Every spring, the Jewish festival of Passover happens for seven (or eight) days, beginning and ending at sundown. It’s a time for families to come together in remembrance.

According to the story of Exodus in the Old Testament, God helped the Israelites escape slavery in Egypt by raining plagues over the Egyptians, including the death of Egyptian firstborn children, until the Pharaoh released the Israelites to their freedom.

With the Israelites marking their doorposts, God knew to pass over any firstborn in those houses.

Once the Israelites were freed, they left so quickly before any minds were changed that they did not wait for the dough to make bread to rise, or leaven. This gives us the tradition of unleavened bread, or matzo, to be eaten during the Passover festival.

So, what does this have to do with our dogs? For starters, there is a biblical reference to dogs in Exodus 11:7, “But among the Israelites not a dog will bark at any person or animal. Then you will know that the Lord makes distinction between Egypt and Israel.” Back in biblical times, the sound of a dog barking signified death. As the Israelites were passed over during the killing of the first-borns, dogs in those households remained silent.
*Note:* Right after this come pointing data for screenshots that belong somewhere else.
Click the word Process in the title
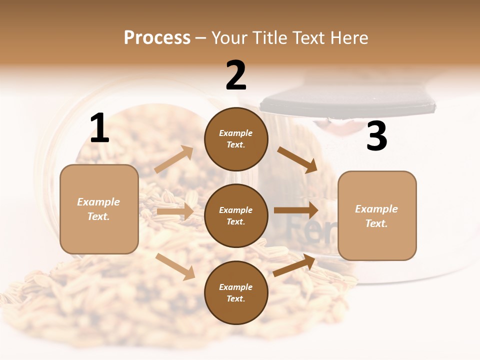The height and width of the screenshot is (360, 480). [157, 38]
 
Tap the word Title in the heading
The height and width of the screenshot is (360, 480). [270, 38]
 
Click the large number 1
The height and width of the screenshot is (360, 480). [100, 128]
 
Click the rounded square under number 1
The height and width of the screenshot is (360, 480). [99, 209]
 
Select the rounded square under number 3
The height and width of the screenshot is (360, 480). [377, 216]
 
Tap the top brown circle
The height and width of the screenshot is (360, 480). [236, 139]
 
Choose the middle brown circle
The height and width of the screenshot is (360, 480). [236, 216]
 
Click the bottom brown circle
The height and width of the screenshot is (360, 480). [236, 292]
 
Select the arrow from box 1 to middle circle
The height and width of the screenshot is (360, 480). [175, 212]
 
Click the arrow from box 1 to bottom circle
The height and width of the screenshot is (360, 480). [176, 266]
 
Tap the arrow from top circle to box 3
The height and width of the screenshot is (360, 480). [298, 160]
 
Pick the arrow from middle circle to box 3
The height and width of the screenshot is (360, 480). [296, 210]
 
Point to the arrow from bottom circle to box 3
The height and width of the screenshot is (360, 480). [294, 266]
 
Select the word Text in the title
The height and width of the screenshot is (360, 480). [308, 38]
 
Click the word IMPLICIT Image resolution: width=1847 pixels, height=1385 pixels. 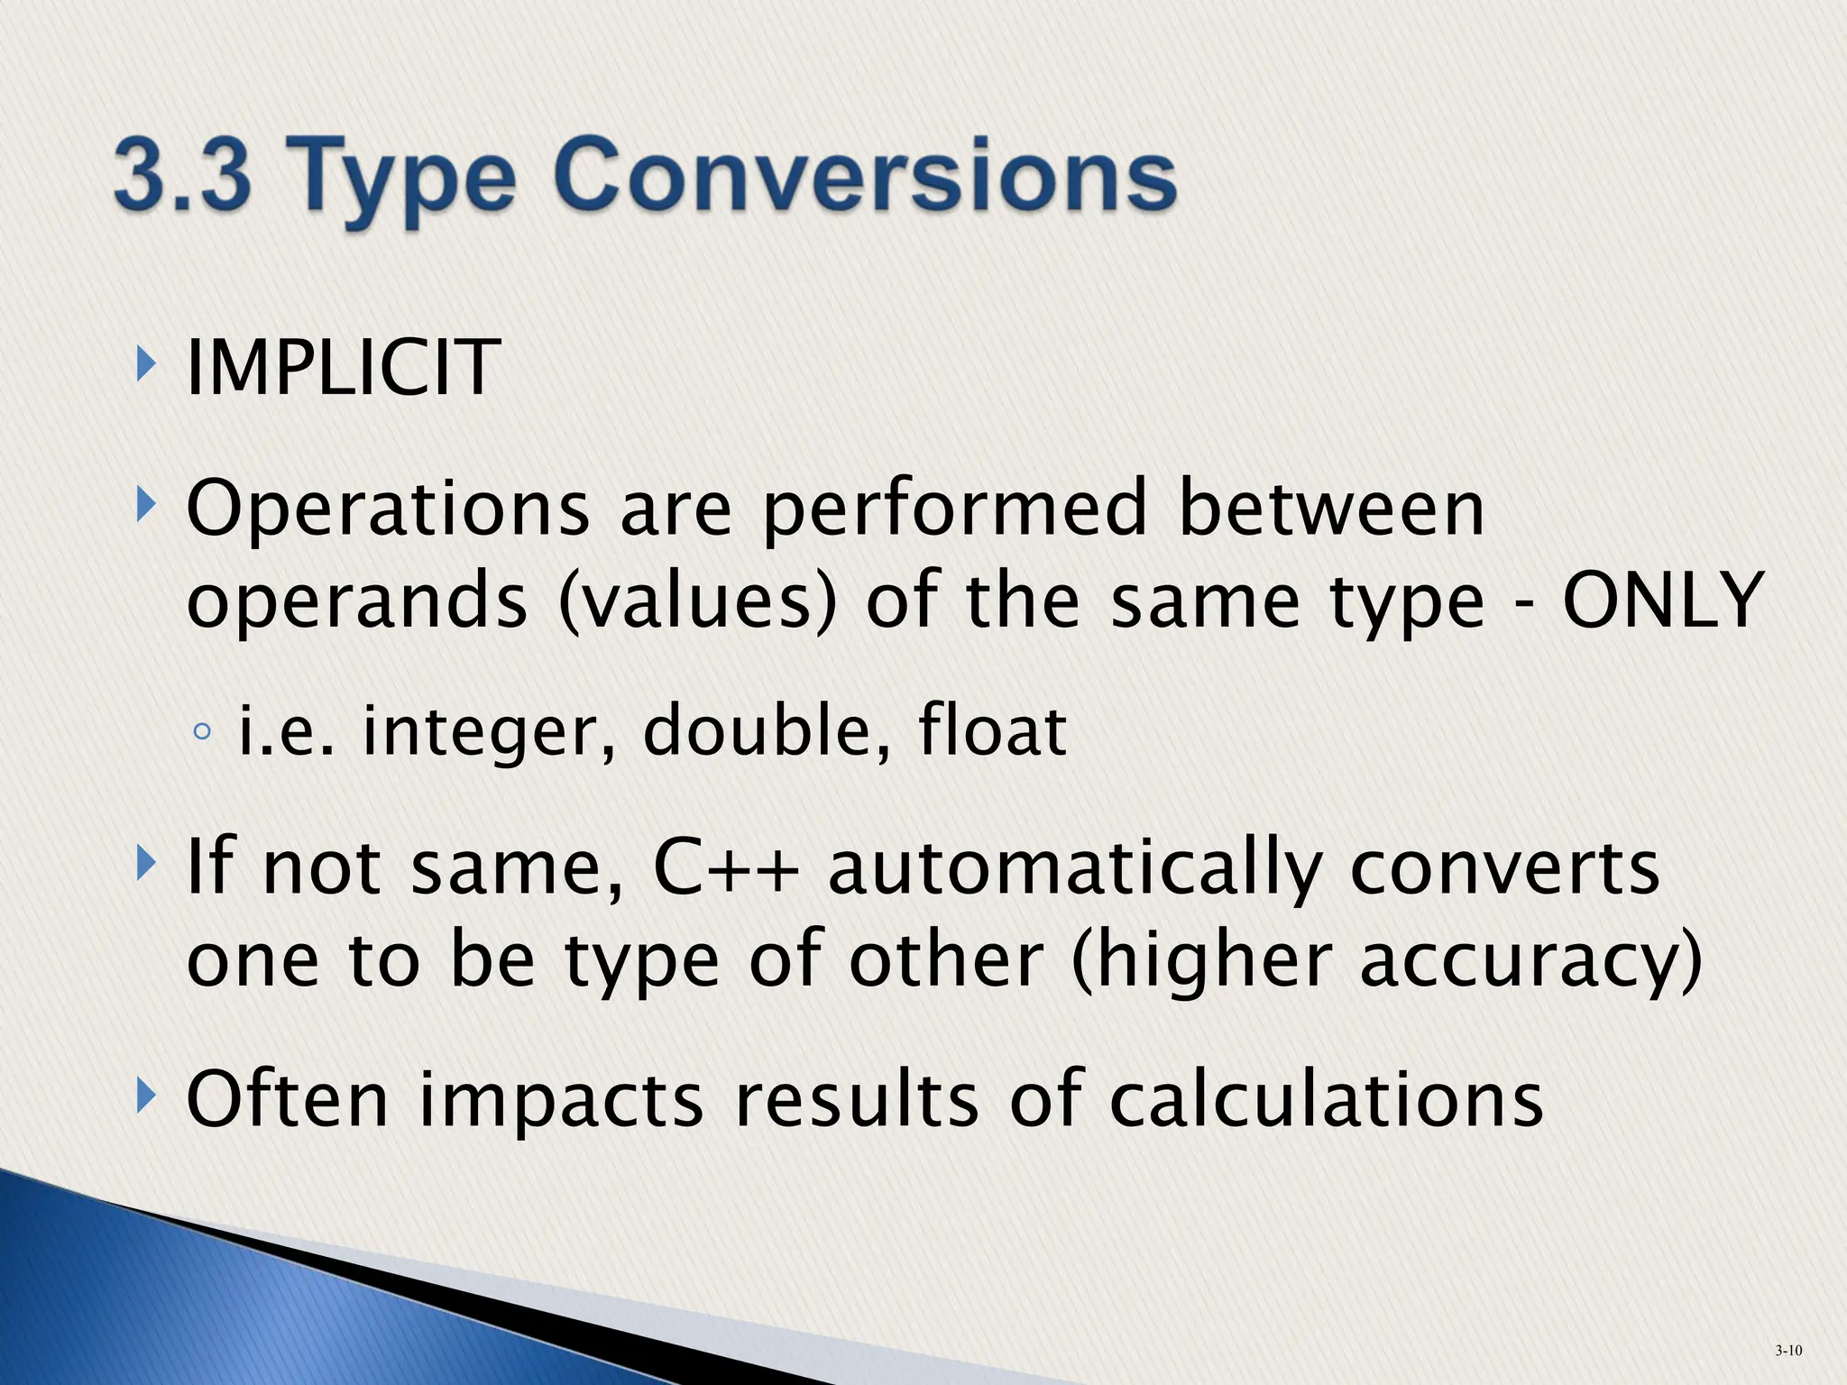(x=343, y=367)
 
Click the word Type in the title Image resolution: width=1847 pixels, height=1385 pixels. (x=406, y=180)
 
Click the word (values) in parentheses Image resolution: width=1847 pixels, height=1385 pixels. (x=698, y=602)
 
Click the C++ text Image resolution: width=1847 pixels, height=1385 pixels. (x=726, y=867)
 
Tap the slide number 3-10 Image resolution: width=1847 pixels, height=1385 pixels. (x=1788, y=1350)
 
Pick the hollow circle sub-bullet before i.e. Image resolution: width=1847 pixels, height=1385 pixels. (x=202, y=732)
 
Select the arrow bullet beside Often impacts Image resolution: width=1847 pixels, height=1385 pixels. (x=144, y=1098)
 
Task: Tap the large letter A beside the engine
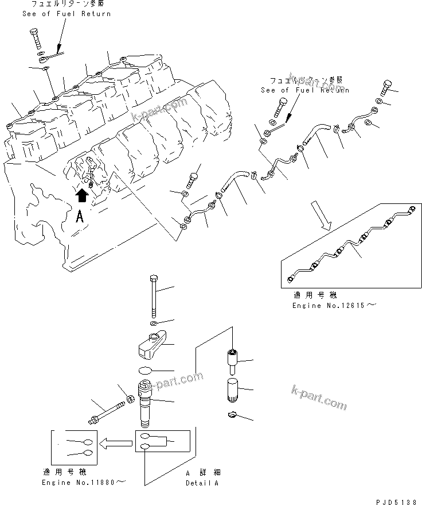pyautogui.click(x=81, y=217)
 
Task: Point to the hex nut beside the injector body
pyautogui.click(x=131, y=398)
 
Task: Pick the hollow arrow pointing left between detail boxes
pyautogui.click(x=114, y=443)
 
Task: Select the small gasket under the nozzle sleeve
pyautogui.click(x=231, y=415)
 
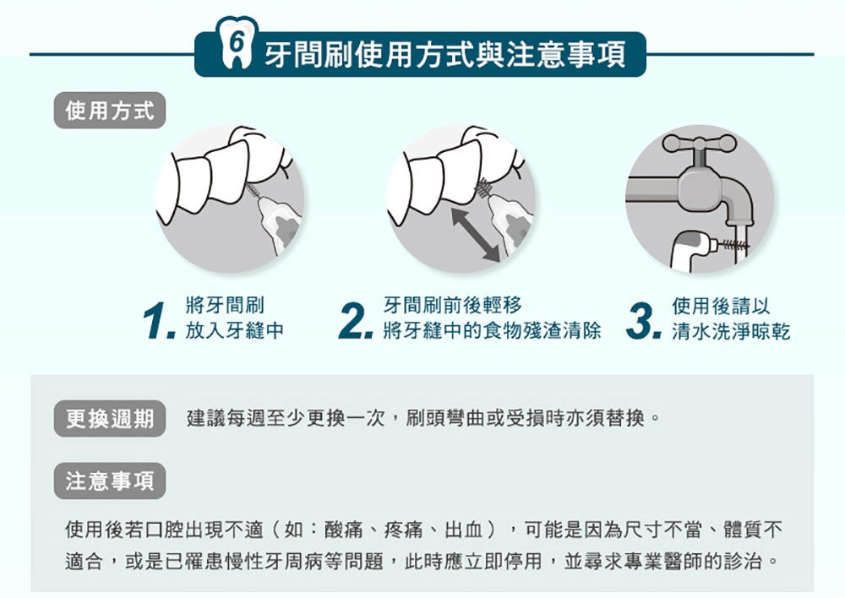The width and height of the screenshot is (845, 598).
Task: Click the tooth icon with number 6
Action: (x=236, y=43)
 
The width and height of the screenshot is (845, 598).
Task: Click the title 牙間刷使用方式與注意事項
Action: (x=445, y=55)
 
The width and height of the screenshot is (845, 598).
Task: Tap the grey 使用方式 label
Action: (x=109, y=111)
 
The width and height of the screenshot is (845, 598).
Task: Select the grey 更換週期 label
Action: (x=109, y=419)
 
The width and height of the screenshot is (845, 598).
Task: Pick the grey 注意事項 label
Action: (x=109, y=481)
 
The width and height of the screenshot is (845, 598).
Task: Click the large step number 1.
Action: (x=160, y=321)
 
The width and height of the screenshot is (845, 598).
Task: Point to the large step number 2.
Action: (x=356, y=321)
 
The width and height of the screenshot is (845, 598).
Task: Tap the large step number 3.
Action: (x=644, y=321)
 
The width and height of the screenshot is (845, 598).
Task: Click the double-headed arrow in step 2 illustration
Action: (x=476, y=236)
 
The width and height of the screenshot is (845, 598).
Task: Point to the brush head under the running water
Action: (x=733, y=245)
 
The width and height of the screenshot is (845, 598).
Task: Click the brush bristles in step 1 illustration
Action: (x=252, y=191)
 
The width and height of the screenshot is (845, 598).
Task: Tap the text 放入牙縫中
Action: (x=234, y=330)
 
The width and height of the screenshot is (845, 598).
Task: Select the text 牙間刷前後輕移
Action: (x=453, y=306)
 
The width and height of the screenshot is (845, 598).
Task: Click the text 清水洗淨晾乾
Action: (x=731, y=331)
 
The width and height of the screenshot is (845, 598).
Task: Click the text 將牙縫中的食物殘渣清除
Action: (x=492, y=330)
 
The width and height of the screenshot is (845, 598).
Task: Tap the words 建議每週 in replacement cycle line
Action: (x=226, y=418)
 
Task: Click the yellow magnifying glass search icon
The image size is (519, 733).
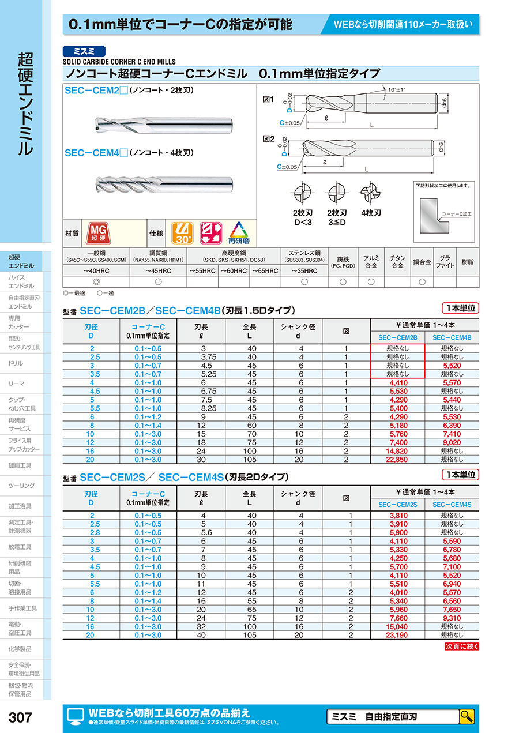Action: [x=467, y=717]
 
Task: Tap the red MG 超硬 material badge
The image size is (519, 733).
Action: [x=96, y=234]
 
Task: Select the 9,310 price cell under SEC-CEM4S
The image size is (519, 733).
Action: [x=452, y=618]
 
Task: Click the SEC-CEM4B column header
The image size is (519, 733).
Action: [x=452, y=337]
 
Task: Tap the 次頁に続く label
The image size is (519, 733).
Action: [x=461, y=646]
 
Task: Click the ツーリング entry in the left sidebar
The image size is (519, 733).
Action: [x=22, y=486]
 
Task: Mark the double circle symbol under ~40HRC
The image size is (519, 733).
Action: [x=96, y=281]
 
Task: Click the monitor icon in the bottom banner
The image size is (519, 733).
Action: [x=76, y=716]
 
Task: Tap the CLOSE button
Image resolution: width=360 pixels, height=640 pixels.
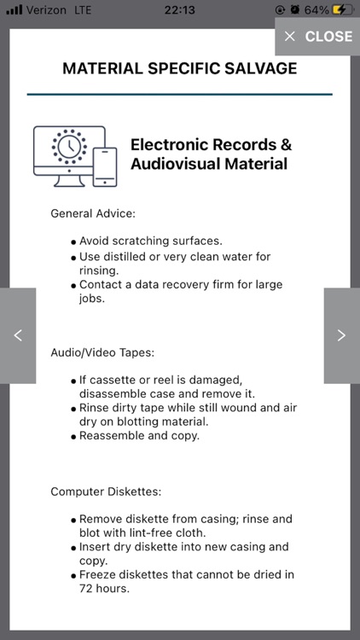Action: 317,36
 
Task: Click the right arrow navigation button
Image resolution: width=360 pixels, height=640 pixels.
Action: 341,335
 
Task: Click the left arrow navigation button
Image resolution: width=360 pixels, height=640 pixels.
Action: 18,335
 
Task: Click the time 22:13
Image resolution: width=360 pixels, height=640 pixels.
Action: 180,9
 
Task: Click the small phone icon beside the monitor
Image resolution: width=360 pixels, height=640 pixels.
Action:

As for dogs of today, diets for dogs in kosher homes are generally not as strict as they are for their owners. Foods that are non-kosher include any meat from a pig, or shellfish. Hamburgers that are all-beef are fine, but you’ll never find a cheeseburger in a kosher home because meat cannot be mixed with dairy.

According to the Torah, which is considered the law of God as revealed to Moses and recorded in the first five books of the Hebrew Scriptures “…do not eat the meat of an animal torn by wild beasts; throw it to the dogs.” So that pork? That’s okay for dogs. The only law that applies to our pups is no meat should be cooked with any milk or dairy products. That is, unless the dog is a stray as the family does not derive a benefit from a stray animal. Go figure.

The only caveat comes at Passover. According to Star-K Kosher Certification, dogs must be fed using stricter guidelines. As foods with any leavening, called chametz, are forbidden during the holiday, so are they in dog food. This includes any foods with wheat, barley, oats, rye and brewer’s yeast. Some dog food with gravies in them might also include some of these items. Star-K lists acceptable foods for most popular dog food brands on its website.

So to our Jewish readers, and their dogs, our wishes for a Happy Pesach!